Erdogan affirme que la création d’une armée européenne est «un projet irréalisable»

Le chef de l’Etat turc a balayé l’hypothèse d’une force militaire commune aux pays de l’Union européenne, revenue dans le débat à la suite de la débâcle occidentale en Afghanistan. Les Etats membres de l’UE se réuniront à ce sujet le 16 novembre.

Le président turc Recep Tayyip Erdogan a estimé le 31 octobre que la création d’une armée européenne unie était «un projet irréalisable», selon l’agence de presse Anadolu. «Je ne crois pas que l’Union européenne aille créer sa propre armée», a affirmé le chef d’Etat à des journalistes, après une rencontre avec son homologue américain Joe Biden à Rome dans le cadre du sommet du G20.

Le débat sur la possible création d’une force armée commune aux pays de l’Union européenne a ressurgi en septembre, à la suite de la crise en Afghanistan. Les soldats des pays de l’UE présents dans le pays ont été dans l’obligation de quitter le territoire en même temps que l’armée américaine, car dépendantes de la logistique et de l’appui aérien des États-Unis dans le cadre des interventions de l’OTAN.

Une réunion des Etats membres de l’UE à Bruxelles le 16 novembre

«Le retrait occidental d’Afghanistan a été chaotique, mais il s’agit très probablement d’un catalyseur pour que les pays de l’Union européenne développent leurs défenses communes et disposent des capacités militaires suffisantes. […] L’Afghanistan a démontré que nos retards en matière d’autonomie stratégique ont un coût et que la seule manière de progresser est de combiner nos forces et de renforcer non seulement nos capacités, mais aussi notre volonté d’agir», avait déclaré le 2 septembre le chef de la diplomatie européenne Josep Borrell, à l’issue d’une réunion des ministres de la Défense de l’UE sur la création d’une force de réaction rapide européenne.

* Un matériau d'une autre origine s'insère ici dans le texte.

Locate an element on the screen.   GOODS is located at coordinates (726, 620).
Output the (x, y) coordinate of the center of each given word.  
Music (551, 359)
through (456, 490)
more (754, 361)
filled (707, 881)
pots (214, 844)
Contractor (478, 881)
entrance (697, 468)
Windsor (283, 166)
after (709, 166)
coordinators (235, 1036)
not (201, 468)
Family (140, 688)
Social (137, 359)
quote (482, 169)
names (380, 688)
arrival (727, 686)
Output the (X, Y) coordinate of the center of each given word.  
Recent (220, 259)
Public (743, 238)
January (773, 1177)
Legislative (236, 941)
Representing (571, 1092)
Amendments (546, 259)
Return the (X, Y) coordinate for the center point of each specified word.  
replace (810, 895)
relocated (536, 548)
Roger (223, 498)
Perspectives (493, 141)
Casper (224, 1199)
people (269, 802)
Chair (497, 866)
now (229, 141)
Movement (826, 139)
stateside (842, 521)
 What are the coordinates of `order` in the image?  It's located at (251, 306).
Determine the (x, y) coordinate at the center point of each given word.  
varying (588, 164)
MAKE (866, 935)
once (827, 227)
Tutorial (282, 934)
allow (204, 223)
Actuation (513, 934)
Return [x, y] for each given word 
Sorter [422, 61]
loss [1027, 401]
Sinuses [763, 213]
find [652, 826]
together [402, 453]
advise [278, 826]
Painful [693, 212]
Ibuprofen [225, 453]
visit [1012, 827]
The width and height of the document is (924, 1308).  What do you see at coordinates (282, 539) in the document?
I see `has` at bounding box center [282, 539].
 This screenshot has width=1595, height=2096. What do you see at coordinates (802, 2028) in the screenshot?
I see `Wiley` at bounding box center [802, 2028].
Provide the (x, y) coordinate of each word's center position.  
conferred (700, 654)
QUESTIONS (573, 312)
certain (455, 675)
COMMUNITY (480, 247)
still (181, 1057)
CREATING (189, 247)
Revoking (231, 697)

Une nouvelle réunion est prévue à Bruxelles le 16 novembre pour essayer de faire avancer le sujet. Josep Borrell espère obtenir le feu vert des États membres pour la mise sur pied d’une force de 5 000 hommes. L’Allemagne a néanmoins émis des réserves et la Suède s’y oppose pour le moment. «Soit ce sera le chacun pour soi et le retour à l’idée que la compétence en matière de sécurité et de défense ne revient qu’aux Etats. Soit nous évaluons en commun les menaces et nous nous organisons pour y faire face ensemble», a expliqué le membre de la Commission européenne le 17 septembre dans Le Monde.

Pour Recep Tayyip Erdogan, qui ne croit pas à ce projet militaire, c’est donc le premier scénario qui devrait s’imposer. Au cours de sa conférence de presse à Rome le 31 octobre, le président turc a par ailleurs assuré que son pays mettait tout en œuvre pour lutter contre une nouvelle vague d’immigration en provenance d’Afghanistan et n’avait pas l’intention d’ouvrir ses frontières, toujours selon l’agence turc Anadolu.